Annual Report 2001
Civil War Siege - Excavations at Mill Lane
Evaluation by trial trenching at a site on the south side of Mill Lane, Leicester for De Montfort University, located, amongst other things, a massive north-east to south-west aligned ditch. Further work confirmed that this formed part of Leicester’s town defences at the time of the English Civil War in the mid 17th century. By this date the earlier medieval town defences had all but disappeared, the walls robbed for building stone and the ditches infilled to allow new building as the town expanded beyond its early core.

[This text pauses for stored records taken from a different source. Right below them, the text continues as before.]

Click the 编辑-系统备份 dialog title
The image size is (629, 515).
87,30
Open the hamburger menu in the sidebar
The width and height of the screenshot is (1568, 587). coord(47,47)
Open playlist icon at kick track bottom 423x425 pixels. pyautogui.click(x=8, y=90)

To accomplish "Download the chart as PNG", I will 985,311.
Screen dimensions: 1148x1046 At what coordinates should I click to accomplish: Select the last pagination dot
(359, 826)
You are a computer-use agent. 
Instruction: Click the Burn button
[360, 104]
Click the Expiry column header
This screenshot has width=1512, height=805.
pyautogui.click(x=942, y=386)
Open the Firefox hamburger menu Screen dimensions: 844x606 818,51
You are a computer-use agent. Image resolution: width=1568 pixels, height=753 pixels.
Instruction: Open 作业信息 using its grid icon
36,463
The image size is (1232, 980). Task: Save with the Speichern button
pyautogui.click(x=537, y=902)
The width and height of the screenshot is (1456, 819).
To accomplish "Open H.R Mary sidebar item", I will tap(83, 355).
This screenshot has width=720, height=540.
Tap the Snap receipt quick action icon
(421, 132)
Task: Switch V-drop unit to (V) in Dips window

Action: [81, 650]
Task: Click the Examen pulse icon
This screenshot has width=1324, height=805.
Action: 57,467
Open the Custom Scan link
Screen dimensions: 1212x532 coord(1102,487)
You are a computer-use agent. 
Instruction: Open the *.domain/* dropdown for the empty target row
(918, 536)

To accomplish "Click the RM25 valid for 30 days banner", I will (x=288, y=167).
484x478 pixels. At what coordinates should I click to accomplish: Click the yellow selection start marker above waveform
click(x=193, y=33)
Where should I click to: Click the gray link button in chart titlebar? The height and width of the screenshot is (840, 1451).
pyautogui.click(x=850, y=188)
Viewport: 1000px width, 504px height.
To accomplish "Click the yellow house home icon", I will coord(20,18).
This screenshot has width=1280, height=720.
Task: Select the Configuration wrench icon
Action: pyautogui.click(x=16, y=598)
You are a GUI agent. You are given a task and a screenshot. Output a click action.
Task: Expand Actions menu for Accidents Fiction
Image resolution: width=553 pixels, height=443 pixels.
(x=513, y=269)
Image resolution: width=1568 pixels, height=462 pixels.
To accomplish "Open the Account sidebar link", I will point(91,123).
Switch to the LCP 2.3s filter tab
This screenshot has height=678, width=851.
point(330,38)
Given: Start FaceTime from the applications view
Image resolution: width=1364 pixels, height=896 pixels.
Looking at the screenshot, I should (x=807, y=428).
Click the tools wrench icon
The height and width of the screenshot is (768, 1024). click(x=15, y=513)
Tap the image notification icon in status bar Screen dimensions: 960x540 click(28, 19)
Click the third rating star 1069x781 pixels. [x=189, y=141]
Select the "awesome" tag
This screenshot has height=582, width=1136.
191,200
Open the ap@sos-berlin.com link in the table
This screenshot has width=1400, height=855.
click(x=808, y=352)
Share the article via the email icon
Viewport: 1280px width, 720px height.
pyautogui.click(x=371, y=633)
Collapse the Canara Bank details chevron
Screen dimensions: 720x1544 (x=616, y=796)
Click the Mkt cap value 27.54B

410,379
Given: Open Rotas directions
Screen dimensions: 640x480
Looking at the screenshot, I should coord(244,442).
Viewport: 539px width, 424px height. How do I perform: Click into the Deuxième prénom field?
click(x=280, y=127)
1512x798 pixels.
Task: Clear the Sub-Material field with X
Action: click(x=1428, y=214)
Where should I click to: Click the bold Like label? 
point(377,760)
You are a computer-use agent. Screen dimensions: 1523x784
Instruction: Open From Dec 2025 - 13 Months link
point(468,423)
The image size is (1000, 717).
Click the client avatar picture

A new defensive circuit of earthen banks and ditches was therefore constructed, enclosing most of the prosperous north and east suburbs but not the poorer suburb to the south, which was apparently considered expendable. Houses on the line of, or lying outside the new defences, were demolished, and the Records of the Borough of Leicester record payments made for taking down houses ‘beyond the south gate’ in 1643-44. Incorporated into the defensive line was the precinct wall of the Newarke (a corruption of ‘New Work’). This substantial stone-built wall had originally enclosed an ecclesiastical college founded in the early fourteenth century, but following the Dissolution of the Monasteries, the area had become an exclusive residential suburb which was home to many of Leicester’s wealthiest citizens.
Contemporary documentary accounts record that the Newarke was not adequately fortified prior to the Royalist assault on Friday 30th May 1645, and it is probably no coincidence, therefore, that when this attack came, it was from the south. The southern wall of the Newarke precinct, on the north side of Mill Lane - opposite the excavation site, bore the brunt of this attack, from a battery of cannon stationed somewhere in the vicinity of the present day Leicester Royal Infirmary, and was soon breached. After the town’s capture by the Royalists, the breach was repaired and work on strengthening the defences around the Newarke was begun. It is unclear, however, how much was done prior to the Parliamentarian recapture of the town on June 16th, just over a fortnight later, following their decisive victory at Naseby. The documentary evidence for the inadequacy of the defences around the Newarke, makes it is possible to suggest, with some degree of confidence, that the Mill Lane ditch dates to the period after the first siege. Less clear, however, is whether this was a Royalist work completed before June 16th, or a later Parliamentarian defence. The least truncated section of the ditch permits some appreciation of the original scale of this earthwork. With an equivalent bank on the north-west side, the difference in height between base of ditch and top of bank would have been somewhere in the region of 6.5m. Given the time it would have taken to construct an earthwork of this scale, it may be tentatively suggested that it was probably not completed until after the town’s recapture by Parliamentarian forces.
Few finds were recovered from the ditch, which would have been regularly cleaned out when in use, and was quickly backfilled following the end of the conflict. A single lead musket ball was found embedded in the north-west side of the ditch, however. Weighing 0.8 ounces (20 shot to the pound), this is smaller than the standard sized musket shot (12 to the pound) in use at the time. Problems with the standardisation of military ordnance were not uncommon, however, and 20 to the pound shot has been found in quantity at other Civil War period sites. A fragment of a possible lead cannon ball was also found. This was similar in size to iron cannonballs of the period previously found in the area, lead cannonballs were certainly used at the siege of Leicester and one was found embedded in the wall of Trinity Hospital, in the Newarke, in 1901. The incomplete and distorted shape of the Mill Lane find may represent impact damage.
This site has provided the rare opportunity for archaeological evidence to be linked to well documented and dated events. Examination of the information from this and other sites in the vicinity where Civil War period remains have been found, together with the evidence from contemporary sources, should permit a reconstruction of the form and development of the Civil War defences around the south of the town.
We would like to thank De Montfort University for their help and co-operation with this project.